During the season opener against the Cleveland Browns, Elliott rushed 10 times for 40 yards with a touchdown and added two catches for nine yards, which helped contribute to the 33–17 road victory. On December 31, 2024, the Cowboys and Elliott agreed to mutually part ways after Elliott requested to be released in order for him to pursue the chance of joining a playoff bound team, as the Cowboys failed to qualify for the playoffs. Elliott finished the 2024 season with 74 carries for 226 yards and three touchdowns to go along with 12 receptions for 69 yards in 15 games and two starts.

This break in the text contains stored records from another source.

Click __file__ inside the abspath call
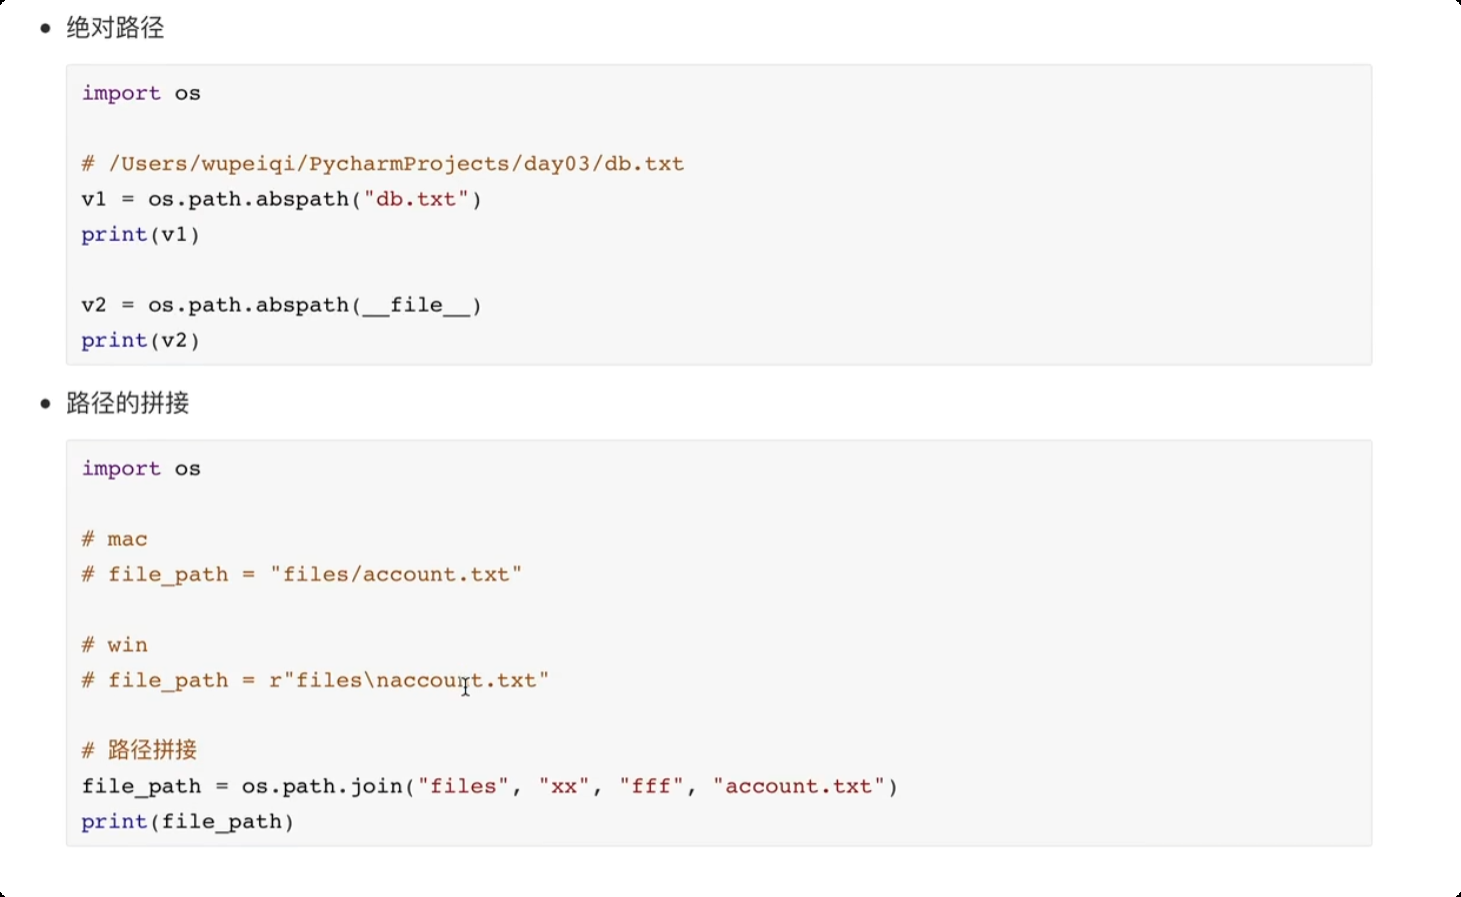 (416, 305)
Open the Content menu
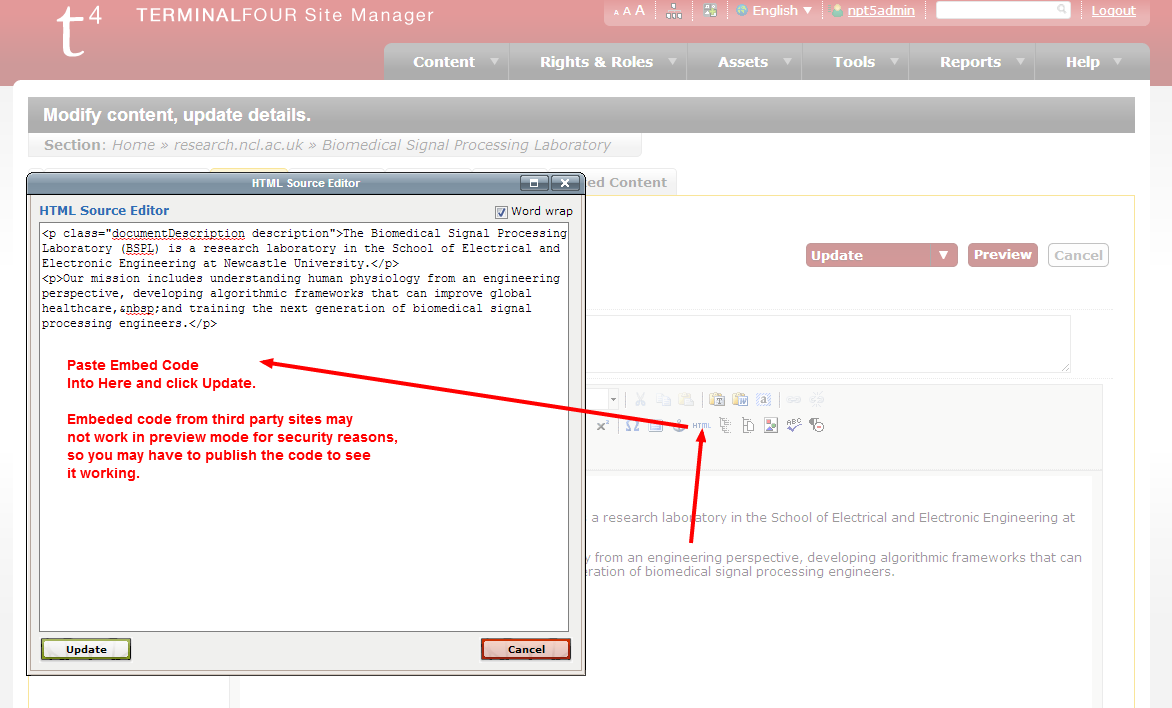The width and height of the screenshot is (1172, 708). [x=444, y=62]
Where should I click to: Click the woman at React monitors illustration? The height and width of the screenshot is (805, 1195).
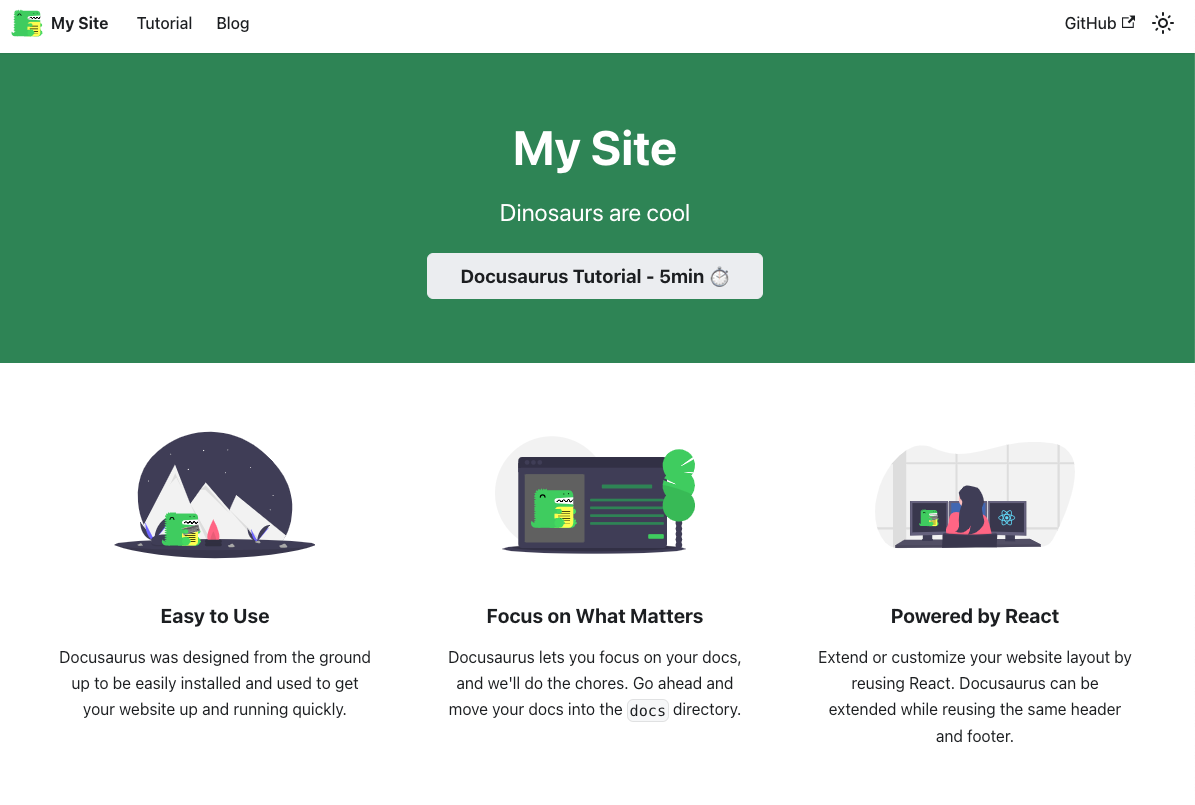tap(974, 495)
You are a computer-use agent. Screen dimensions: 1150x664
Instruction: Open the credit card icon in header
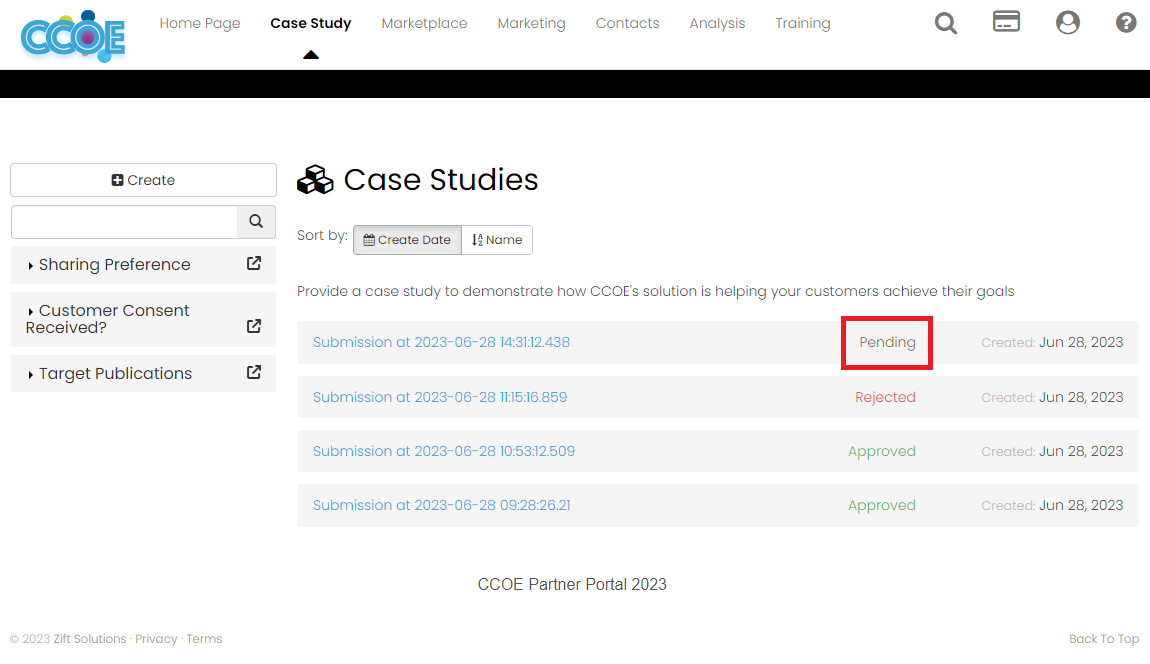click(1006, 21)
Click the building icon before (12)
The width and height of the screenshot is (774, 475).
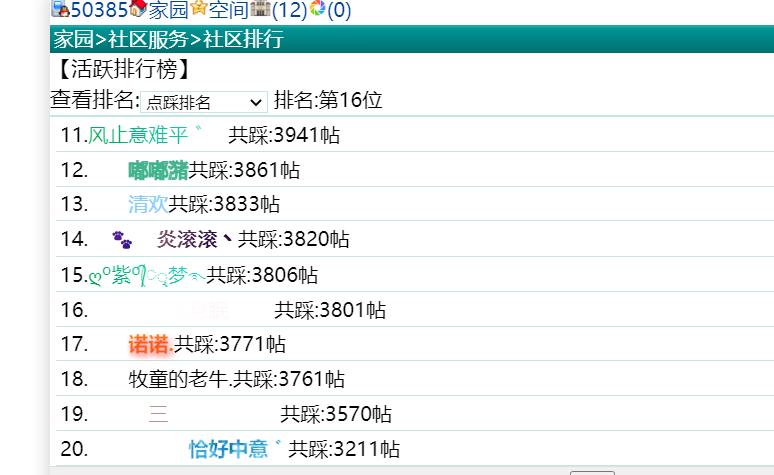coord(260,10)
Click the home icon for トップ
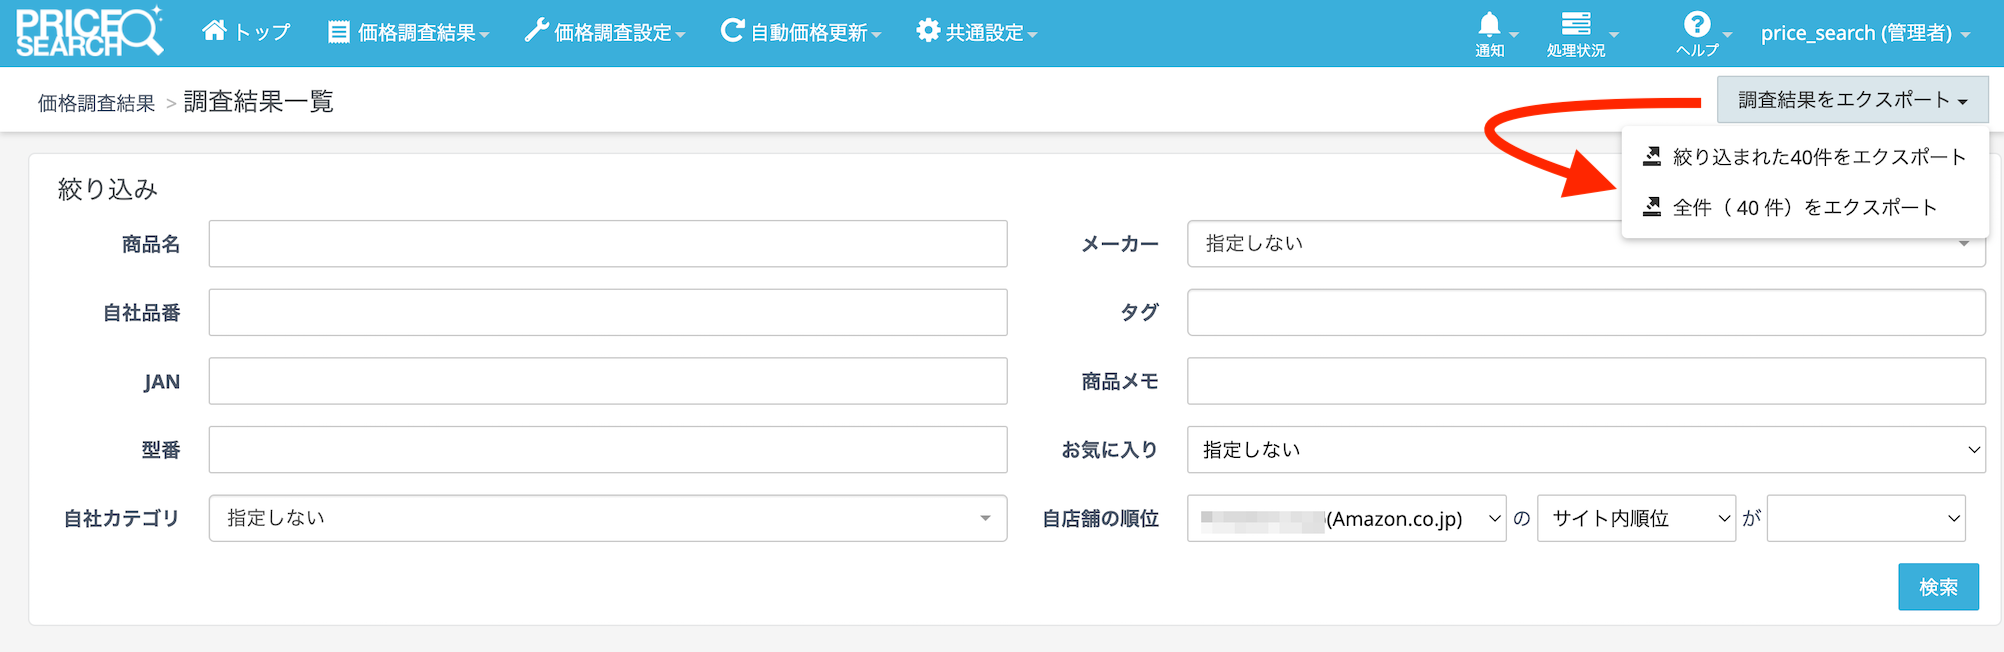2004x652 pixels. (x=214, y=31)
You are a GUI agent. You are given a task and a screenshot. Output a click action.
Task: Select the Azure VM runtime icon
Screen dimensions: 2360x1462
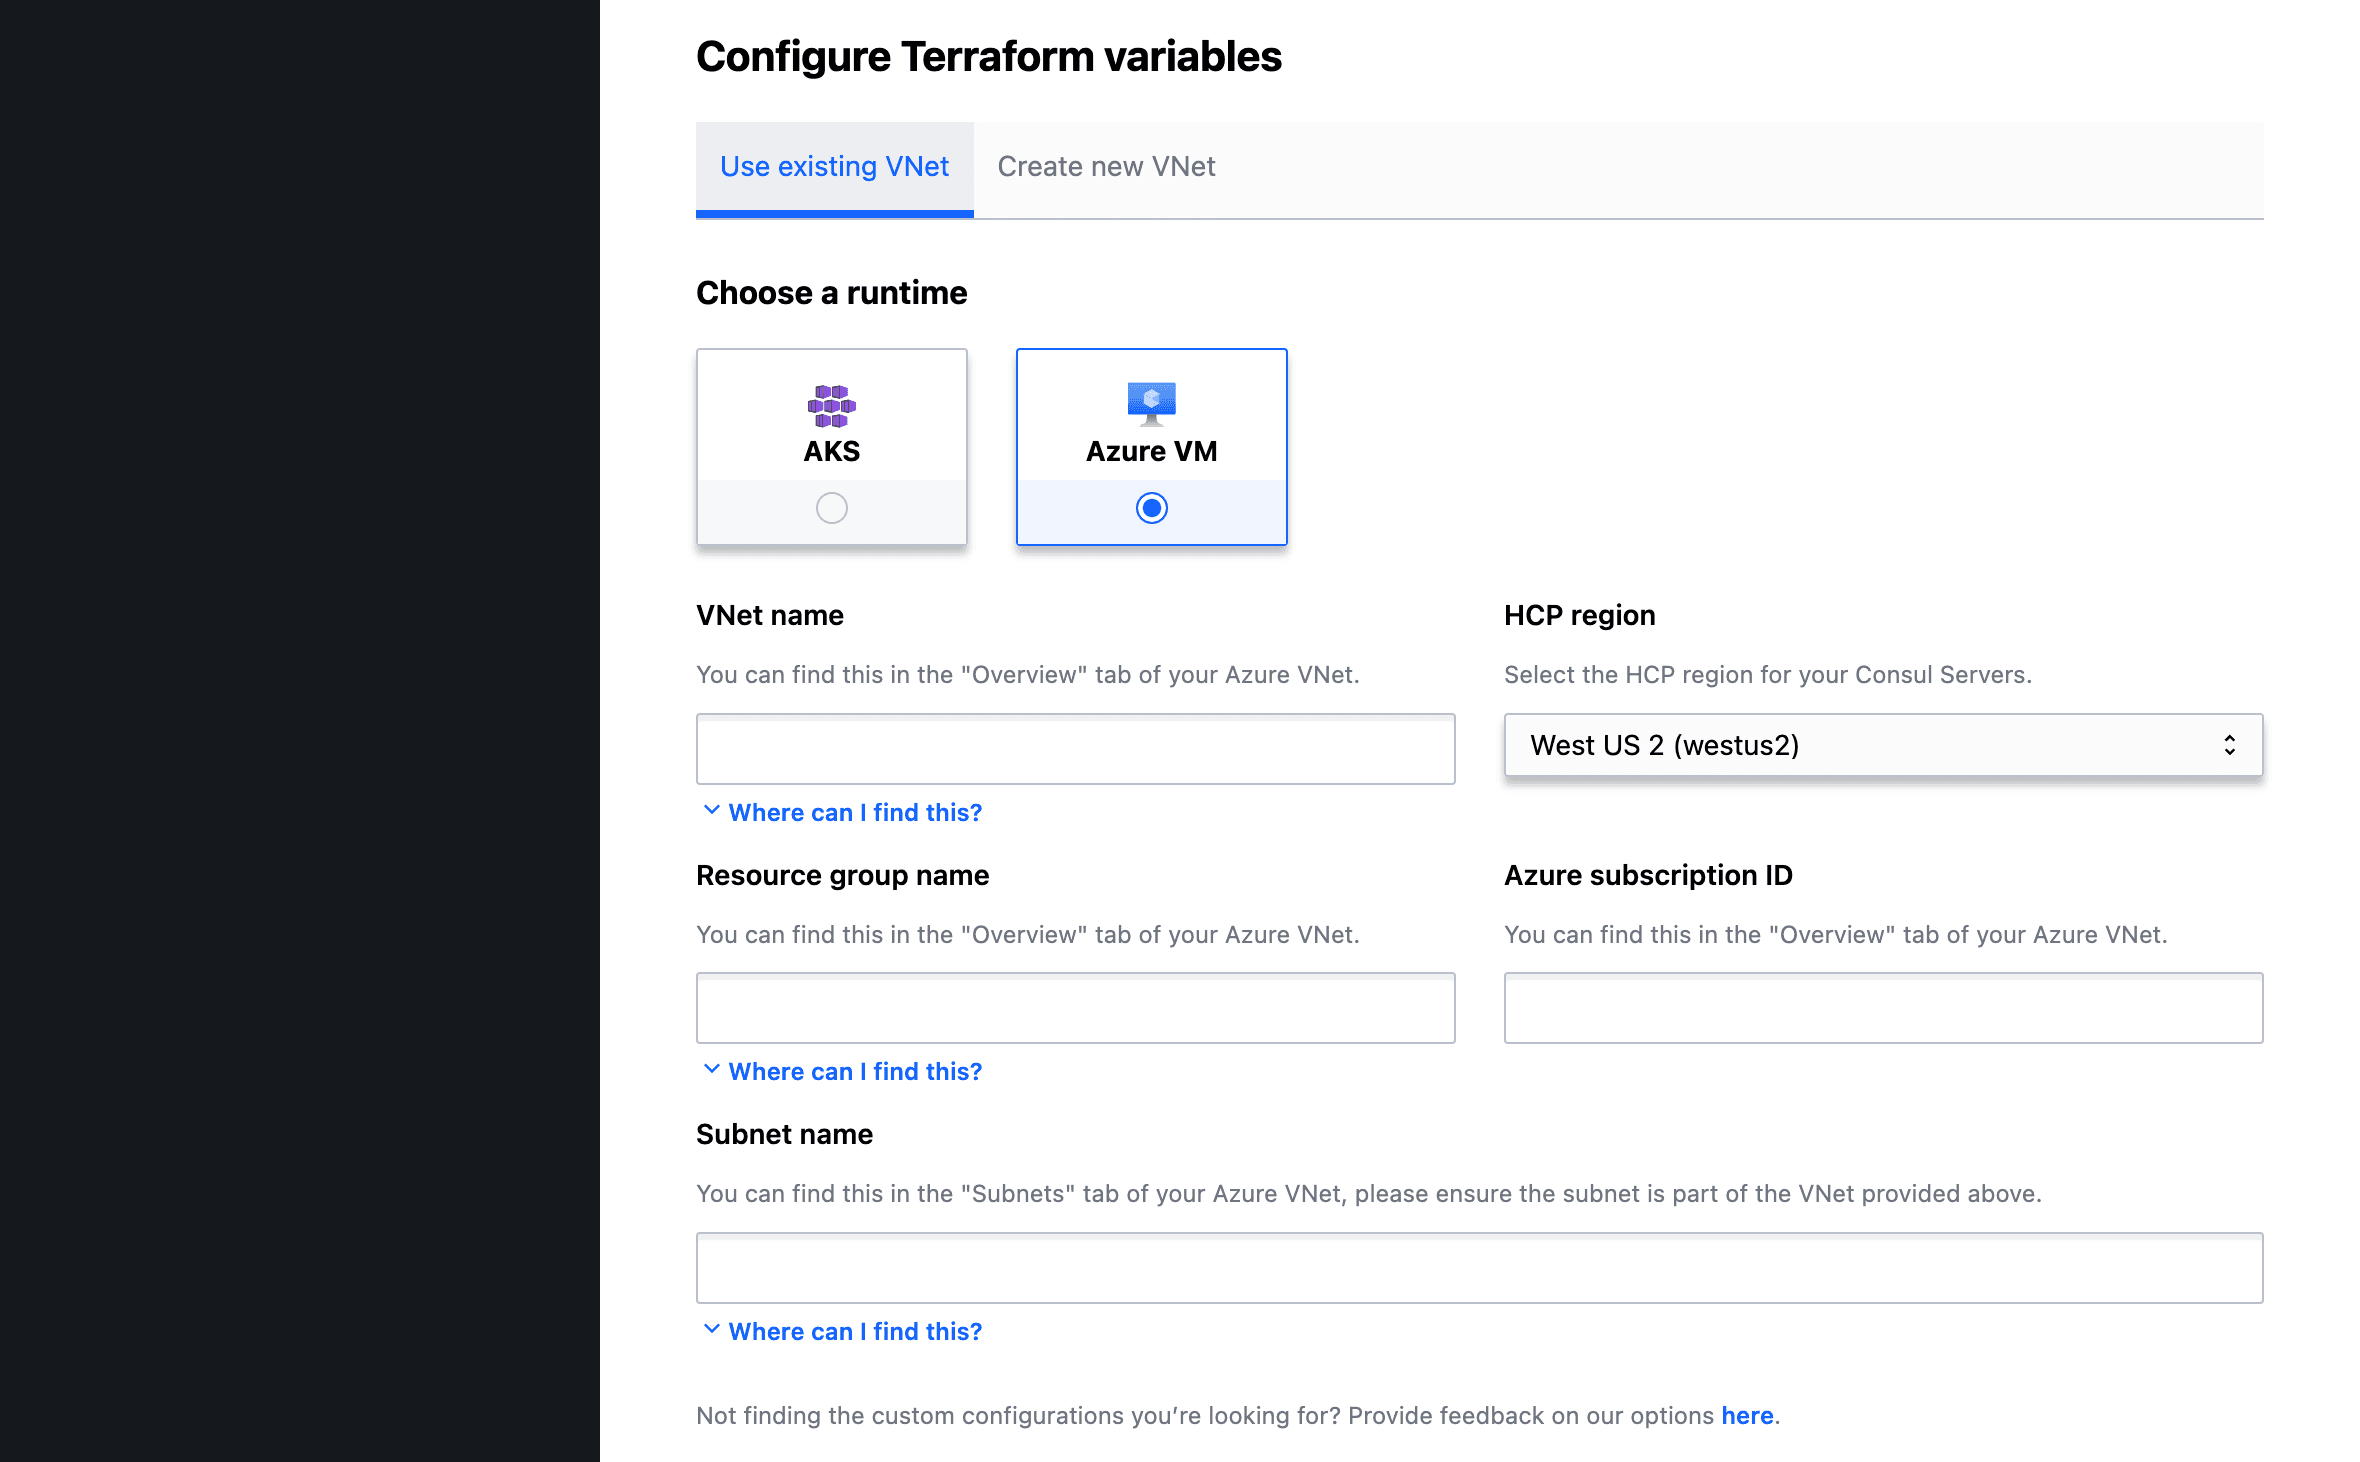[1151, 401]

===Los Angeles Chargers===
On January 6, 2025, Elliott signed to the Los Angeles Chargers practice squad. He was not chosen to be elevated to the active roster for the Wild Card Round against the Houston Texans. On January 20, Elliott's practice squad contract with the Chargers officially expired.

==Career statistics==

===NFL===

Legend
|  | Led the league |
| Bold | Career high |

==== Regular season ====

| Year | Team | Games |  | Rushing |  |  |  |  | Receiving |  |  |  |  | Fumbles |  |
| GP | GS | Att | Yds | Avg | Lng | TD | Rec | Yds | Avg | Lng | TD | Fum | Lost |
| 2016 | DAL | 15 | 15 | 322 | 1,631 | 5.1 | 60T | 15 | 32 | 363 | 11.3 | 83T | 1 | 5 | 1 |
| 2017 | DAL | 10 | 10 | 242 | 983 | 4.1 | 30 | 7 | 26 | 269 | 10.3 | 72T | 2 | 1 | 1 |
| 2018 | DAL | 15 | 15 | 304 | 1,434 | 4.7 | 41 | 6 | 77 | 567 | 7.4 | 38T | 3 | 6 | 1 |
| 2019 | DAL | 16 | 16 | 301 | 1,357 | 4.5 | 33T | 12 | 54 | 420 | 7.8 | 27 | 2 | 3 | 2 |
| 2020 | DAL | 15 | 15 | 244 | 979 | 4.0 | 31 | 6 | 52 | 338 | 6.5 | 19 | 2 | 6 | 5 |
| 2021 | DAL | 17 | 17 | 237 | 1,002 | 4.2 | 47 | 10 | 47 | 287 | 6.1 | 21 | 2 | 1 | 1 |
| 2022 | DAL | 15 | 14 | 231 | 876 | 3.8 | 27 | 12 | 17 | 92 | 5.4 | 31 | 0 | 0 | 0 |
| 2023 | NE | 17 | 5 | 184 | 642 | 3.5 | 17 | 3 | 51 | 313 | 6.1 | 23 | 2 | 2 | 1 |
| 2024 | DAL | 15 | 2 | 74 | 226 | 3.1 | 11 | 3 | 12 | 69 | 5.8 | 15 | 0 | 1 | 1 |
| Career |  | 135 | 109 | 2,139 | 9,130 | 4.3 | 60 | 74 | 368 | 2,718 | 7.4 | 83 | 14 | 25 | 13 |

==== Postseason ====

| Year | Team | Games |  | Rushing |  |  |  |  | Receiving |  |  |  |  | Fumbles |  |
| GP | GS | Att | Yds | Avg | Lng | TD | Rec | Yds | Avg | Lng | TD | Fum | Lost |
| 2016 | DAL | 1 | 1 | 22 | 125 | 5.7 | 22 | 0 | 1 | −2 | −2.0 | −2 | 0 | 0 | 0 |
| 2018 | DAL | 2 | 2 | 46 | 184 | 4.0 | 44 | 2 | 6 | 51 | 8.5 | 12 | 0 | 0 | 0 |
| 2021 | DAL | 1 | 1 | 12 | 31 | 2.6 | 9 | 0 | 1 | 0 | 0.0 | 0 | 0 | 0 | 0 |
| 2022 | DAL | 2 | 2 | 23 | 53 | 2.3 | 9 | 0 | 3 | 16 | 5.3 | 9 | 0 | 0 | 0 |
| Career |  | 6 | 6 | 103 | 393 | 3.8 | 44 | 2 | 11 | 65 | 5.9 | 12 | 0 | 0 | 0 |

===College===

| Season | Team | Games |  | Rushing |  |  |  | Receiving |  |  |  |
| GP | GS | Att | Yds | Avg | TD | Rec | Yds | Avg | TD |
| 2013 | Ohio State | 7 | 0 | 30 | 262 | 8.7 | 2 | 3 | 23 | 7.7 | 1 |
| 2014 | Ohio State | 15 | 15 | 273 | 1,878 | 6.9 | 18 | 28 | 220 | 7.9 | 0 |
| 2015 | Ohio State | 13 | 13 | 289 | 1,821 | 6.3 | 23 | 27 | 206 | 7.6 | 0 |
| Total |  | 35 | 28 | 595 | 3,961 | 6.7 | 43 | 58 | 449 | 7.7 | 1 |

==Personal life==
Elliott bought his parents, Dawn and Stacy Elliott, a new house after signing his rookie contracts. He studied marketing at Ohio State University.

In August 2020, Elliott became a shareholder of OnCore Golf Technology, Inc., a manufacturer of golf balls based in Buffalo, New York.

In May 2021, Elliott was cited by police after one of his dogs bit and injured two people in his Frisco, Texas, neighborhood.